But no less surely can a gift plough up hatred of the giver in him who receives it, when it does not come at a fitting time. We, too, feel, perhaps, somewhat offended if a mere casual acquaintance seeks to honour us with gifts presuming that his warmth of feeling is absolutely sufficient to produce a reciprocal warmth in us. But here there is something more, a flare of anger, exhibiting hatred and bitterness outwardly, and fear within. The illwill finds its most violent expression the case of unwelcome gifts from a king. When Kjartan, on his first meeting with Olaf Tryggvason, was given his cloak as a present, his friends expressed their marked disapproval of his having so freely demeaned himself, placing himself in the king's power and under his friendship. On another occasion, the recipients of kingly gifts are scornfully called thralls. But the king too could flare up when any dared to show him a challenging honour by offering him a “gift of a friend”.

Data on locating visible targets
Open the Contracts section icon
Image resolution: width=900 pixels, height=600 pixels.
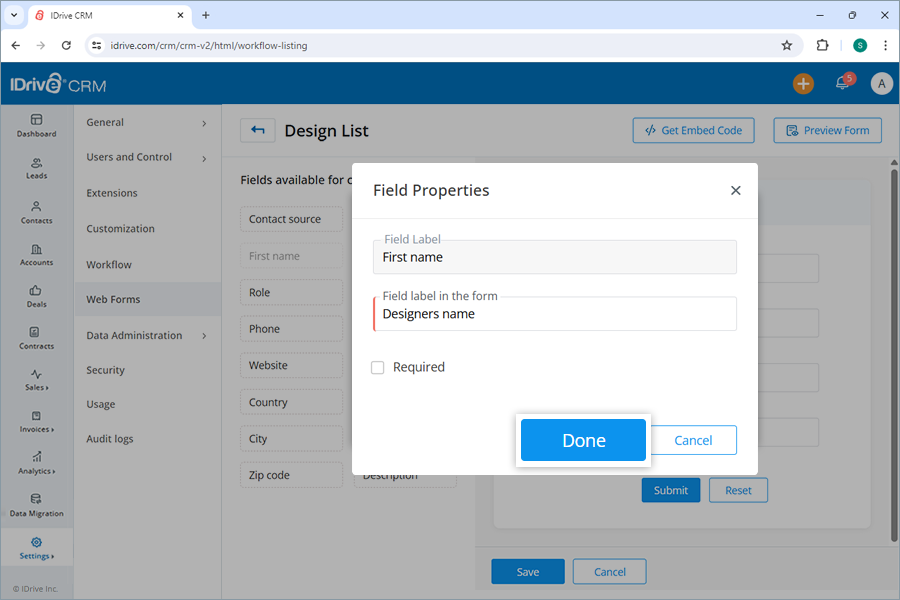pos(36,338)
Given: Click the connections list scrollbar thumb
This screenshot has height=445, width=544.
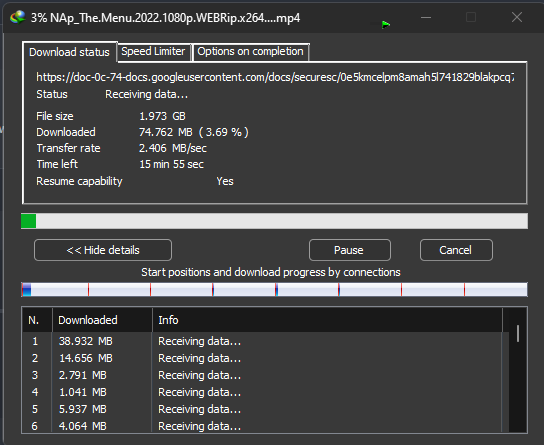Looking at the screenshot, I should [518, 334].
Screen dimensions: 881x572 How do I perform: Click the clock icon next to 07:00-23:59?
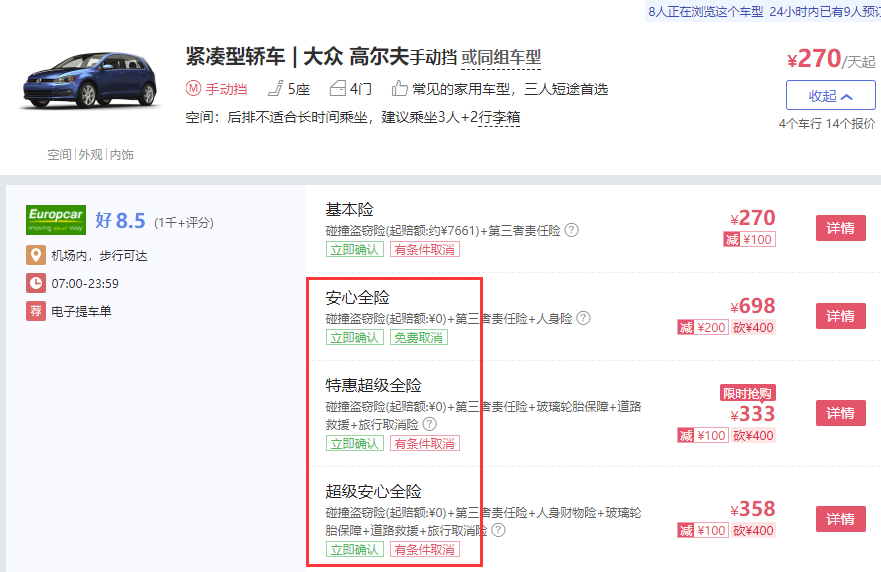click(x=36, y=283)
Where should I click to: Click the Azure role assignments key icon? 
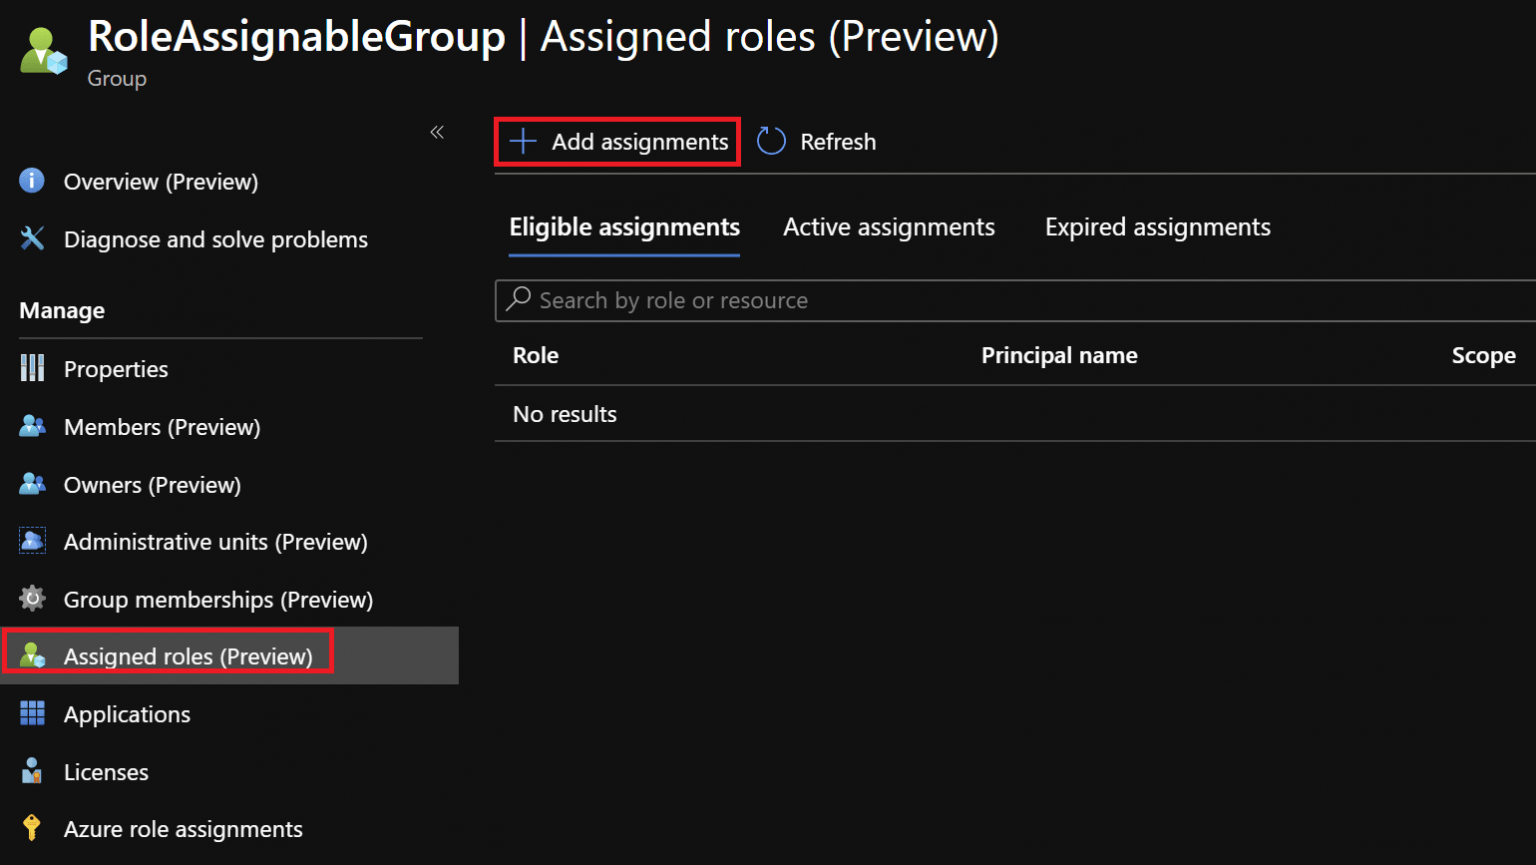click(31, 828)
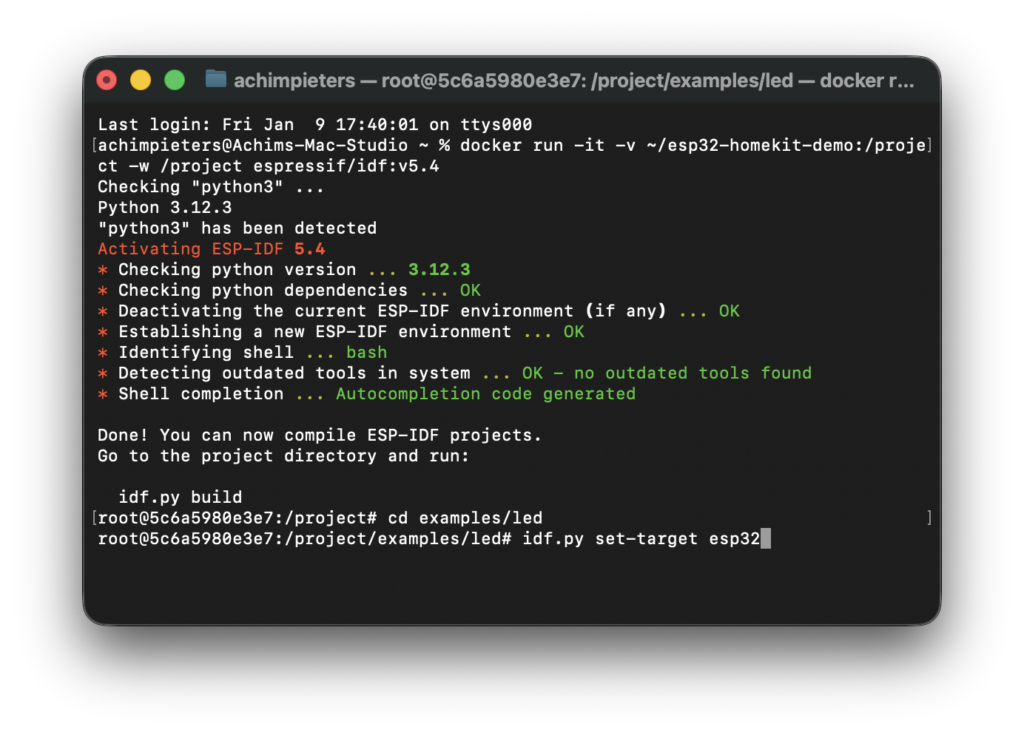
Task: Click the green fullscreen window button
Action: tap(174, 80)
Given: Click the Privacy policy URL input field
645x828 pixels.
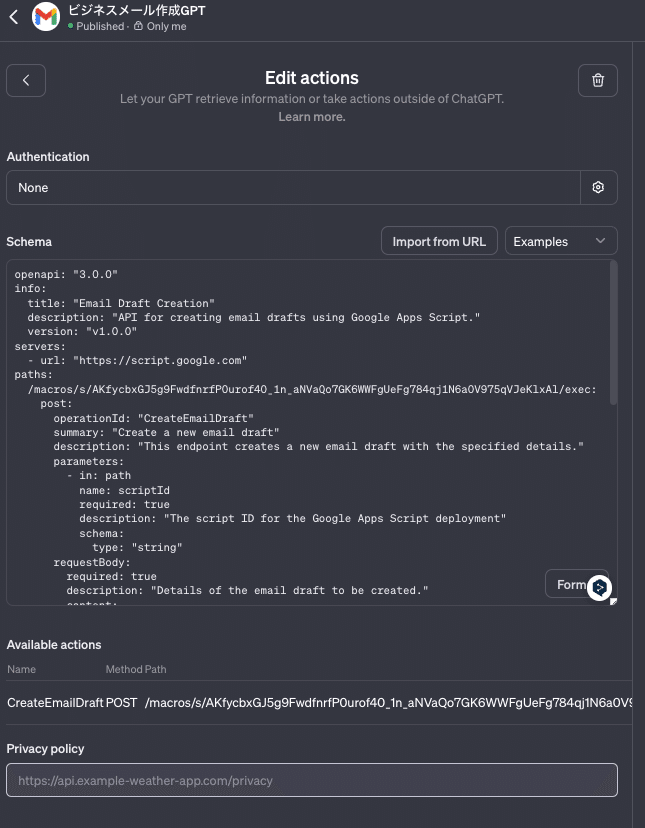Looking at the screenshot, I should coord(312,780).
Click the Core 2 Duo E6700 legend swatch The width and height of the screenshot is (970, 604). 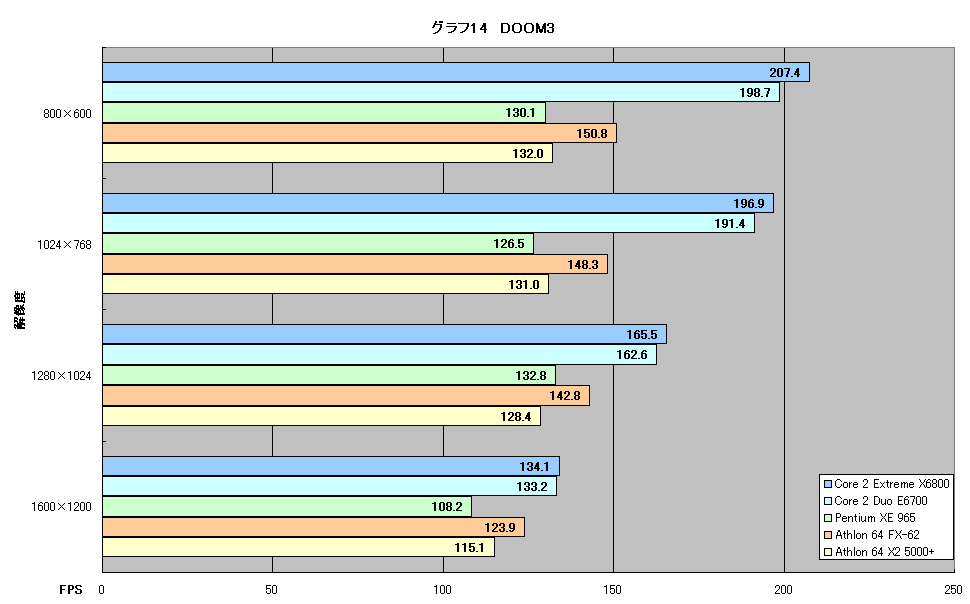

WORK TO DO:
a – Decide whether each statement below agrees with the passage on gifts. Answer yes or no for each, and quote the words of the passage that settle it.
(i) A gift that does not come at a fitting time can arouse hatred of the giver in the one who receives it.
(ii) Kjartan's friends approved of his accepting a cloak from Olaf Tryggvason.
(iii) The recipients of kingly gifts are on one occasion scornfully called thralls.
b – Proceed with the passage on gifts from the point where it stops.

ANSWERS TO THE EXERCISES:
a –
(i) Yes: "no less surely can a gift plough up hatred of the giver in him who receives it, when it does not come at a fitting time."
(ii) No: "his friends expressed their marked disapproval of his having so freely demeaned himself, placing himself in the king's power and under his friendship."
(iii) Yes: "the recipients of kingly gifts are scornfully called thralls."

b –
The two poles in the effect of a gift are united in the story of Einar Skálaglam and Egil. The promising young poet once visited his famous brother artist, and not finding him at home, left as a present a splendid shield. But Egil was wrath. “Ill-fortune fall on him, “ he exclaimed, and by way of doing what he could towards the fulfilment of the wish, he proposed to ride after him and slay him. Einar, however, had gone too far for the matter to be thus easily settled; what then was to be done? Egil sat there with the gift, could not get rid of it, and – “the friendship between Egil and Einar lasted as long as they lived.”

It is not the treasure which causes fear or anger in the receiver; it is something in it which he timorously feels clutching at his arm as he touches it.

Such transfer carries with it more than the mere passing of property in externals; the gifts has an inner value in proportion to the giver, something which is expressed in the name which goes with weapons and valuables. In Iceland, the name is generally formed by combination with nautr; this suffix is derived from the verb njota, to enjoy or to be able to use, and expresses a spiritual connection between the thing and the original possessor, and the deeper meaning involved is made clear by such expression as the Anglo-Saxon wœpna neólan (in the verse of “the Battle of Maldon”), to make good use of his weapon. Andvaranautr is the name given in the saga to the fateful ring which Loki took from Andvari; Konungsnautr was the name given in real life to weapons or garments received from the king's hand.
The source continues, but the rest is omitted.